» Work request: Your task is to write out all of the records once more, exactly.

» Source data:
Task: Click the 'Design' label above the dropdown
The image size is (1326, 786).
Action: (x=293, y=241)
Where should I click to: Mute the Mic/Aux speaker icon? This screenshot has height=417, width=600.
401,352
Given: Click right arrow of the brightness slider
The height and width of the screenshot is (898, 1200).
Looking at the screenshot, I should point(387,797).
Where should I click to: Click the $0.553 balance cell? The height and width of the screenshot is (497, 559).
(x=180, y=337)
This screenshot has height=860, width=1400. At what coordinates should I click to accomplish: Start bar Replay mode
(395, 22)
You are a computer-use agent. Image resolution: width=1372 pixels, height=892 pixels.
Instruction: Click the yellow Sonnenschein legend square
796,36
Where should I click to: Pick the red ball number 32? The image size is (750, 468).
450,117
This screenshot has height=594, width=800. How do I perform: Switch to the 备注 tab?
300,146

» Completed task:
Task: Click the 'Design' label above the dropdown
The image size is (1326, 786).
Action: (x=293, y=241)
Where should I click to: Mute the Mic/Aux speaker icon? This screenshot has height=417, width=600.
401,352
Given: Click right arrow of the brightness slider
The height and width of the screenshot is (898, 1200).
Looking at the screenshot, I should point(387,797).
Where should I click to: Click the $0.553 balance cell? The height and width of the screenshot is (497, 559).
(x=180, y=337)
This screenshot has height=860, width=1400. At what coordinates should I click to accomplish: Start bar Replay mode
(395, 22)
You are a computer-use agent. Image resolution: width=1372 pixels, height=892 pixels.
Instruction: Click the yellow Sonnenschein legend square
796,36
Where should I click to: Pick the red ball number 32? The image size is (750, 468).
450,117
This screenshot has height=594, width=800. How do I perform: Switch to the 备注 tab?
300,146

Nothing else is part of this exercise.